During various connection modes of a wireless communication system, a cell search (CS) process must continuously monitor, (i.e., search for, identify and measure), cells that are part of a list of N cell identities (IDs), (e.g., existing networks employ a list having up to 32 cell IDs). In order to perform cell identification, the CS process attempts to associate primary synchronization code (PSC) correlation peak locations with a particularly listed cell ID, (i.e., one scrambling code per common pilot channel (CPICH)).

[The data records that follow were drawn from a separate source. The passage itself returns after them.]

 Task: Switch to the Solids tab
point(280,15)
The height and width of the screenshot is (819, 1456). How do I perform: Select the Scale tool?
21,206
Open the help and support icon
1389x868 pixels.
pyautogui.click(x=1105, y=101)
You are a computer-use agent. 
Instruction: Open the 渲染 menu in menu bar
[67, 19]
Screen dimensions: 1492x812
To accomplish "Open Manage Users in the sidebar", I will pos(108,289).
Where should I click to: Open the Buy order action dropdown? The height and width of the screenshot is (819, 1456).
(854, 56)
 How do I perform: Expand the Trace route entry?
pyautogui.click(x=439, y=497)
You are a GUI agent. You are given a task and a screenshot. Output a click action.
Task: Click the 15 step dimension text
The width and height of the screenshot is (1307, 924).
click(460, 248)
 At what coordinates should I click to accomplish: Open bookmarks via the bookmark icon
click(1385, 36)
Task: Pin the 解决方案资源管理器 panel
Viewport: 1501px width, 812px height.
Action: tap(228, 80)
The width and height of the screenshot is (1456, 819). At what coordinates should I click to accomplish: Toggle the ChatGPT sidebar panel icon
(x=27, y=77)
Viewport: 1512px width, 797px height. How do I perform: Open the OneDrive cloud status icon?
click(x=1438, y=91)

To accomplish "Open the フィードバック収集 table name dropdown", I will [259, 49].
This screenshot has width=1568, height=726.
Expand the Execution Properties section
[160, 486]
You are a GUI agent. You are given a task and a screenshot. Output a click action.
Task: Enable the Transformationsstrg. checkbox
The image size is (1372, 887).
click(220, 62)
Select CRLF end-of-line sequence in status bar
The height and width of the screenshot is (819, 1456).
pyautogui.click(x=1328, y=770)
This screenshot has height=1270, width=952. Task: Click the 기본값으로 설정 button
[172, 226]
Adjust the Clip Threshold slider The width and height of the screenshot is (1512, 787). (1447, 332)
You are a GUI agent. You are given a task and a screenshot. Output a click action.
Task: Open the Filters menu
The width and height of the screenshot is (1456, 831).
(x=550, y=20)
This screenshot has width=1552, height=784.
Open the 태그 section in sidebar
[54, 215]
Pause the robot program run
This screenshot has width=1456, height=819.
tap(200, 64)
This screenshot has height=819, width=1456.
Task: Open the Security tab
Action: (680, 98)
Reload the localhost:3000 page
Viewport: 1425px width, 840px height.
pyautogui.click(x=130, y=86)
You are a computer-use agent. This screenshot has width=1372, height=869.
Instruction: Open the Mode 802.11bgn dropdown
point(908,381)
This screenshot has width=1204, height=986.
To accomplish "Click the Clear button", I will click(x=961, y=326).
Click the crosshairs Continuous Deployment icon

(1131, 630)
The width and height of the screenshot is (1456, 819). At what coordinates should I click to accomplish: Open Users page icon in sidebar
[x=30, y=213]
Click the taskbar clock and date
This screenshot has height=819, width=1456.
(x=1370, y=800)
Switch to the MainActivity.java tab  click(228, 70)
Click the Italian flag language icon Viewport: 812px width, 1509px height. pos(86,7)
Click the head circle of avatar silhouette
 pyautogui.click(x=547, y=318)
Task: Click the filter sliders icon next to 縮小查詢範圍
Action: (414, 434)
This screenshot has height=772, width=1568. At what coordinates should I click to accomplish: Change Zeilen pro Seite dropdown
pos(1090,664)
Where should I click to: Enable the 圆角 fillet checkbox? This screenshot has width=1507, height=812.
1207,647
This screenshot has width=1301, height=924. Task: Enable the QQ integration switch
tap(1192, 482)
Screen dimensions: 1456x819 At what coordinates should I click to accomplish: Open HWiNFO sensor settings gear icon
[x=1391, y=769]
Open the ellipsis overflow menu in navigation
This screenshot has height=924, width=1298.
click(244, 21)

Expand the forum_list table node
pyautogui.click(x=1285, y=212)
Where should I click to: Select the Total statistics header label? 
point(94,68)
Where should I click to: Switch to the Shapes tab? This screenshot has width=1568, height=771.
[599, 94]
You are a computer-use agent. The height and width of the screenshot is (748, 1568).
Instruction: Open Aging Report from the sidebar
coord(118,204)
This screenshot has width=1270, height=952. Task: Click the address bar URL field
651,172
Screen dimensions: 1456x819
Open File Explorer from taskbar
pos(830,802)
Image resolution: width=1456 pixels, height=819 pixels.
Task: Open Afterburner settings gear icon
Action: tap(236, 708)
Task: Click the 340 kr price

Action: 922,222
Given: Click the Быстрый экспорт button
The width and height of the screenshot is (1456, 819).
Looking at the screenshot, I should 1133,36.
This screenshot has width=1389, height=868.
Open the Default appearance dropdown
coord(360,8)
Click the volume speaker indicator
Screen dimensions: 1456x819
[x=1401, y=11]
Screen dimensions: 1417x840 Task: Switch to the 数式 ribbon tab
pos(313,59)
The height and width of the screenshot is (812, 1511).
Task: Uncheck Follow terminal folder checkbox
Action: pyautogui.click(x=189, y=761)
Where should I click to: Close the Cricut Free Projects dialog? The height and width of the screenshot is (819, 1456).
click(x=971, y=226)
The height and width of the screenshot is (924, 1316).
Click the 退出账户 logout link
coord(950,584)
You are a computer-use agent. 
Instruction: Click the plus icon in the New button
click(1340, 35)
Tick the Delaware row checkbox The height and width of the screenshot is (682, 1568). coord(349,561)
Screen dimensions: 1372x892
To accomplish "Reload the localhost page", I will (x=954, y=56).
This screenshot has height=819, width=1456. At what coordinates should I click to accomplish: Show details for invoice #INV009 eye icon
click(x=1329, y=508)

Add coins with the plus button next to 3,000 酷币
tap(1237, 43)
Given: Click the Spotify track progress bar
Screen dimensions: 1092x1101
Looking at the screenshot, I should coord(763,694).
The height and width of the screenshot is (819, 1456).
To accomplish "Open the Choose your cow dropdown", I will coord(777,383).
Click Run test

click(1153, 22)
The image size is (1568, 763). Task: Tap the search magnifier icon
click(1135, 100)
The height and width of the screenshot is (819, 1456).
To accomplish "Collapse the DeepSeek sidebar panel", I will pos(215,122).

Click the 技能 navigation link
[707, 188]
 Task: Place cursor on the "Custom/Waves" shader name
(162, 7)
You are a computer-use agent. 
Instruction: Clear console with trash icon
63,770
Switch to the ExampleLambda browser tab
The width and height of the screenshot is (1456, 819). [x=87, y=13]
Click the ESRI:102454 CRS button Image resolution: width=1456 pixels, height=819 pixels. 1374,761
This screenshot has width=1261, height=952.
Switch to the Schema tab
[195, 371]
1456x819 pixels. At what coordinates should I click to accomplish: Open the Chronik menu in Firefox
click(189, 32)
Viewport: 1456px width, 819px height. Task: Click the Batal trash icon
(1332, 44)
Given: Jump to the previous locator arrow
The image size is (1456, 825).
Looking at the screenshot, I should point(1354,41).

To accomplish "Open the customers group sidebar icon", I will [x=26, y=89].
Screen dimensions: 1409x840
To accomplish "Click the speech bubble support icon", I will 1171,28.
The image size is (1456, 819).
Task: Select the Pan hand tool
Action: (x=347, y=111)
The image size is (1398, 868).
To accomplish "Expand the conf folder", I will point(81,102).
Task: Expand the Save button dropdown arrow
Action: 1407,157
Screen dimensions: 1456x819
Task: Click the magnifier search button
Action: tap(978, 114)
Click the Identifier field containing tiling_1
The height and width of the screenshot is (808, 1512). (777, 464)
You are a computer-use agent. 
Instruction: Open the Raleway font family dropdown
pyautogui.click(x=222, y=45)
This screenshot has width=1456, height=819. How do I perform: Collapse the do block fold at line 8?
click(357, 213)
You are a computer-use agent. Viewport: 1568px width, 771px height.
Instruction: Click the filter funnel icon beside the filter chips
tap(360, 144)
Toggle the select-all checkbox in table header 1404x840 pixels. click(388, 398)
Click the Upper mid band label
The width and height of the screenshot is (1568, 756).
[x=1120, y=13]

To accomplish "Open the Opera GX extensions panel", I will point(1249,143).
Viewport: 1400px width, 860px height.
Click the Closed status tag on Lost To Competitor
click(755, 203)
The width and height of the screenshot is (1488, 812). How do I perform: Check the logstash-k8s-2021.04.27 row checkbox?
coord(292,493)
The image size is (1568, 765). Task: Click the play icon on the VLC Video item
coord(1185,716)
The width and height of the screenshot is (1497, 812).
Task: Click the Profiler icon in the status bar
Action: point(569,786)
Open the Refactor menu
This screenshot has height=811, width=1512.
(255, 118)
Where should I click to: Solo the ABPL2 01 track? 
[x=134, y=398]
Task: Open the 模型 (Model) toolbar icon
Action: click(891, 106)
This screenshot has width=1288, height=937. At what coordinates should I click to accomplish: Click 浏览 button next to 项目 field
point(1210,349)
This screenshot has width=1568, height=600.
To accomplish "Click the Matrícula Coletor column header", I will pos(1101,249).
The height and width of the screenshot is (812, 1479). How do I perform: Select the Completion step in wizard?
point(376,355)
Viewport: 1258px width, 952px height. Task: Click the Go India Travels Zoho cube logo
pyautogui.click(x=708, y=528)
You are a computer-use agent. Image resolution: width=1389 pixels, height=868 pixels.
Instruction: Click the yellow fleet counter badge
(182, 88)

In a prior art approach, the CS process takes one PSC correlation peak at a time and use its associated timing information to correlate the received signal with one of the N scrambling codes in an exhaustive manner, (e.g., N=32 scrambling codes). All CPICH correlation values, obtained by accumulating the results of the correlation between the CPICH and the In-phase (I)/Quadrature (Q) baseband received signal, above a certain noise threshold are reported. The procedure exploits the fact that a Primary Synchronization Channel (P-SCH) and the CPICH have timing relationship. In a universal mobile telecommunications system (UMTS) downlink signaling structure, the P-SCH is repeated for the first 10% of each slot. There are 15 slots in each frame of 10 ms duration. The CPICH spans over a 10 ms frame, which is repeated on a per frame basis. The SCAM associates peak locations that are due to P-SCH correlations with respect to fifteen (15) different possible phases of CPICH correlations. These phases correspond to fifteen (15) different slots for a CPICH signal. There is no difference with respect to multipath location estimation by using P-SCH or CPICH. A shortcut is possible by estimating the peak locations in P-SCH processing, and then using SCAM to further associate the detected peaks to CPICH correlation for a particular monitored cell, given the list up to 32 scrambling codes. This process is repeated for each of the PSC correlation peaks calculated during the CS process. The hardware design ensures that there is enough bandwidth in hardware to perform the exhaustive search in the required time.
In order to monitor cells, the current CS approach covers blindly all possible cases. The power consumed by the CS is not negligible especially in IDLE mode. It is desirable to perform the CS and cell identification process with improved efficiency.